In 2017, astronomers discovered a phenomenon known askilonova“: A merger of two neutron stars accompanied by powerful bursts of gamma rays. Three and a half years later, astrophysicists have discovered a mysterious X-ray that they believe could be the first detection of the ‘after-kilonova glow’,” according to a new research paper published. Astrophysicists could be the first observation of matter falling into the black hole that formed after the merger.
as inform us Previously, Discover LIGO through gravitational waves laser interferometry. This method uses high-powered lasers to measure small changes in the distance between two objects located kilometers apart. (LIGO has detectors in Hanford, Washington, and in Livingston, Louisiana. A third detector in Italy, known as Advanced VIRGO, was commissioned in 2016.) Having three detectors means scientists can pinpoint where any night-sky chirps are coming from.
In addition to seven binary black hole mergers, discover LIGO’s second run, from November 30, 2016 to August 25, 2017, Binary fusion between neutron stars with one time gamma ray burst and signals in the rest of the electromagnetic spectrum. The event is now known as GW170817. These signals included telltale signs of heavy elements – particularly gold, platinum and uranium – created by the collision. Most of the lighter elements are formed in the stifling explosions of massive stars known as supernovae, but astronomers have long assumed that heavier elements may originate in the kilonova produced when two neutron stars collide.
Kilonova’s discovery in 2017 provided evidence that these astronomers were right. The recording of this kind of celestial event was unprecedented, and it officially marked the dawning of a new era in the so-called “Astronomy multi-message. “
Since then, astronomers have been searching for a matching optical signature when LIGO/VIRGO picks up a gravitational wave signal of neutron star mergers or potential mergers between neutron stars and a black hole. The assumption was that black hole and black hole mergers wouldn’t produce any optical signature, so there was no point in looking for one — until 2020. That’s when astronomers found first guide for such a phenomenon. Astronomers made the discovery by combining gravitational wave data with data collected during an automated sky survey.
But Kilonova 2017 remains unique, according to Abrajita Hajela, lead author of the new paper and a graduate student at Northwestern University. Hajela Calls Kilonova “The only event of its kind” and “a treasure chest of several initial observations in our field”. Along with other astronomers at Northwestern and the University of California, Berkeley, it has been monitoring the evolution of GW170817 since it was first discovered by LIGO/Virgo using space-based spacecraft. Chandra X-ray Observatory.
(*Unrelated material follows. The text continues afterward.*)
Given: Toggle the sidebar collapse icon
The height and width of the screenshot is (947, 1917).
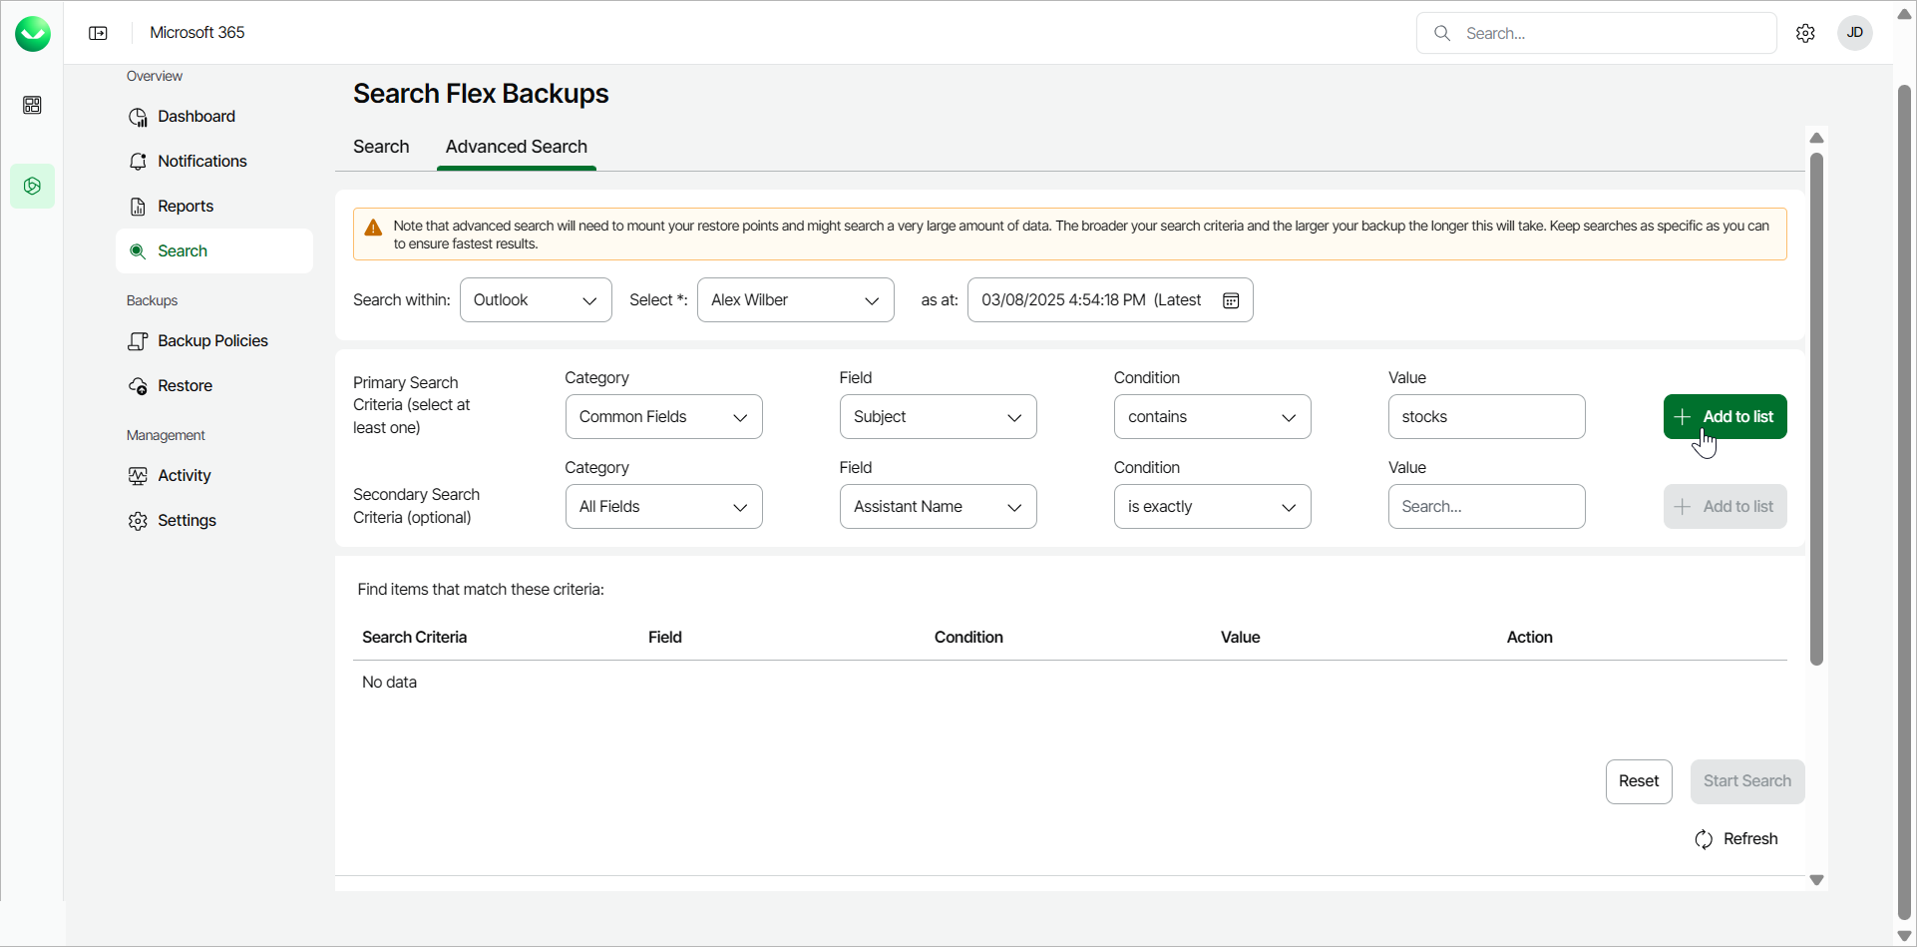Looking at the screenshot, I should point(98,33).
Chandra first detected X-ray and radio emissions from GW170817 two weeks after the merger, which lasted 900 days. But those initial X-rays, powered by a jet from near-light-speed fusion, began fading out in early 2018. However, from March 2020 through the end of that year, the sharp drop in brightness stopped, and X-ray emission became constant. Somewhat in terms of brightness.
To help solve the mystery, Hajela and her team collected additional observational data with both Chandra and Very Large Array (VLA) in December 2020, 3.5 years after the merger. It was Hajela who woke up at 4 a.m. on the notice of a surprisingly strong and bright X-ray emission – four times higher than would be expected at this point if the emissions were powered only by the jet. (The VLA did not detect any radio emissions.) These new emissions remained at a constant level for 700 days.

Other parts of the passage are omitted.